- **DATA SUPPLIED**
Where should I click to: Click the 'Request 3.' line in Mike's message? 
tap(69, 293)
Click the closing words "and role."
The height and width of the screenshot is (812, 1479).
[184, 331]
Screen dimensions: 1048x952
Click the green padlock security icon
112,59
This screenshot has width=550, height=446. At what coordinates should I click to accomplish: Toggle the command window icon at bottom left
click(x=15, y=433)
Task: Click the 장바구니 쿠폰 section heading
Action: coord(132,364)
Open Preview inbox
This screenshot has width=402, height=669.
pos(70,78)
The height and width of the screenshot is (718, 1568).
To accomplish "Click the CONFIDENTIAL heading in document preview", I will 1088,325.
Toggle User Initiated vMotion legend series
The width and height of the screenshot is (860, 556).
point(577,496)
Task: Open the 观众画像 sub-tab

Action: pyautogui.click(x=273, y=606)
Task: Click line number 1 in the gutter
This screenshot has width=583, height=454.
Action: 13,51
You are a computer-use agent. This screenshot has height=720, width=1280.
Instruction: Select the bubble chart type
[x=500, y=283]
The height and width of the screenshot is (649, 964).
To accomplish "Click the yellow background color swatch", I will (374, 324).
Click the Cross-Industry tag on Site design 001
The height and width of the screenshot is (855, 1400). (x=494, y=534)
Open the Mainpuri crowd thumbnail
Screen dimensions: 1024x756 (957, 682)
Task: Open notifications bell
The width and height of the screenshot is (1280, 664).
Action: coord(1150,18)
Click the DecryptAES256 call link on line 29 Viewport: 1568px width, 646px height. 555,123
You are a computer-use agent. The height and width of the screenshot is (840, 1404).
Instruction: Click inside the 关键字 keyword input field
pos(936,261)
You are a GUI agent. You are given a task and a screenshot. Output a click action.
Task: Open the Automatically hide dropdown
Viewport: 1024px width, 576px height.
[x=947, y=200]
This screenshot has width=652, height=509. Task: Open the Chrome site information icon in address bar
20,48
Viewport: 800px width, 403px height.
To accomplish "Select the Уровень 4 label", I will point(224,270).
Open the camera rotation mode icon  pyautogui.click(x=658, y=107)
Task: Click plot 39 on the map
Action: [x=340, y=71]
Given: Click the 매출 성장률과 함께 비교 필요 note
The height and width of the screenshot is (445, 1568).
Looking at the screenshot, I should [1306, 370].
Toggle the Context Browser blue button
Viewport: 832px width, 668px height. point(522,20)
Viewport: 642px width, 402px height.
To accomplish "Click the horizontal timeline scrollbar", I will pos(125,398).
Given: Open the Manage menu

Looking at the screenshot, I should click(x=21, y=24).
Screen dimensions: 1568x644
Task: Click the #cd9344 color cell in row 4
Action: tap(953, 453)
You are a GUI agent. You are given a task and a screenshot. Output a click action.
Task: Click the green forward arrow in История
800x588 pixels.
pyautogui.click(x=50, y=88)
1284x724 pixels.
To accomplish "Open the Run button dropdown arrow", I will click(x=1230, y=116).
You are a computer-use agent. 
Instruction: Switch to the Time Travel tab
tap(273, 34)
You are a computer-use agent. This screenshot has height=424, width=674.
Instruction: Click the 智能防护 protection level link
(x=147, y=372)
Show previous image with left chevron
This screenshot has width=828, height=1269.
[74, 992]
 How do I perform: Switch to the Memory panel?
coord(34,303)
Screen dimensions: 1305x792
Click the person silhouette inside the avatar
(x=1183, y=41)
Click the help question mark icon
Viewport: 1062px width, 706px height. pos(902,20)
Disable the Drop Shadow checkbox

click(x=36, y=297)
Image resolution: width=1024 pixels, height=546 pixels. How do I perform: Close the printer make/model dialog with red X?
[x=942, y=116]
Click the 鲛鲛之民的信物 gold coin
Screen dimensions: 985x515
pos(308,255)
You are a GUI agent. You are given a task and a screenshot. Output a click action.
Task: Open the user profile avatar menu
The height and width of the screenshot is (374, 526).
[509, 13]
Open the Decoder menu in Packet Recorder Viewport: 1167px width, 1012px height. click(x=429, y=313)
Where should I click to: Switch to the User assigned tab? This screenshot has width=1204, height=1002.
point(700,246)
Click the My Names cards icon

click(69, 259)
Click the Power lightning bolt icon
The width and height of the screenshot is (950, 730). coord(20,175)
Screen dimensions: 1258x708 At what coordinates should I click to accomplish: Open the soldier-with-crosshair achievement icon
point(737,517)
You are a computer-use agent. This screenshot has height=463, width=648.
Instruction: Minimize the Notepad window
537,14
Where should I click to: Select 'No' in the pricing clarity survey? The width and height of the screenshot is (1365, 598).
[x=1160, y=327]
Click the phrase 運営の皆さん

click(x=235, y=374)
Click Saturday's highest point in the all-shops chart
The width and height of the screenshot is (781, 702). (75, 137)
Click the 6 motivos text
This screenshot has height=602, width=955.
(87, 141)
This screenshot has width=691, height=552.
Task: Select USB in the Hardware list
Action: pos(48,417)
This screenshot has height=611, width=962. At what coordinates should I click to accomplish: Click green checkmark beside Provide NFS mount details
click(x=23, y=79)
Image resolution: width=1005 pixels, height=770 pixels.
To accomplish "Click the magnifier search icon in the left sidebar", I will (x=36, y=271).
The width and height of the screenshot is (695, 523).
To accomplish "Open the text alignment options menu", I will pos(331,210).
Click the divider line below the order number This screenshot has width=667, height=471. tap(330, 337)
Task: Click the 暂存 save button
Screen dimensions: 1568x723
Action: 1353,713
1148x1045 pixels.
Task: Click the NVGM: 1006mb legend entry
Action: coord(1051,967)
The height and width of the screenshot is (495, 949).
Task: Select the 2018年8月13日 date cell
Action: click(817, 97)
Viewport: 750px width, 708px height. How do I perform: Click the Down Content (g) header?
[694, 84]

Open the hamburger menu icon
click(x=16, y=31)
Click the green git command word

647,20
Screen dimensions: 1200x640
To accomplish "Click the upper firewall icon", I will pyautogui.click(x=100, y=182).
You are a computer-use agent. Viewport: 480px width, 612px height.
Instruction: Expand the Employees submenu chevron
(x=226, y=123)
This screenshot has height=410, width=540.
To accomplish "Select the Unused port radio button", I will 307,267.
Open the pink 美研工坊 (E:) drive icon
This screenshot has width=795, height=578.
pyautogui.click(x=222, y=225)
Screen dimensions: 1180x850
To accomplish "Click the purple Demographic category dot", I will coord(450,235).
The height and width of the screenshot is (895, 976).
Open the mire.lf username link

- **WHAT NEEDS TO BE DONE**
Wherever the string "dropdown" occurs in the records, copy the line it is in.

- **SOLUTION FOR THIS EXERCISE**
Task: Open the Automatically hide dropdown
To accomplish "Open the Run button dropdown arrow", I will click(x=1230, y=116).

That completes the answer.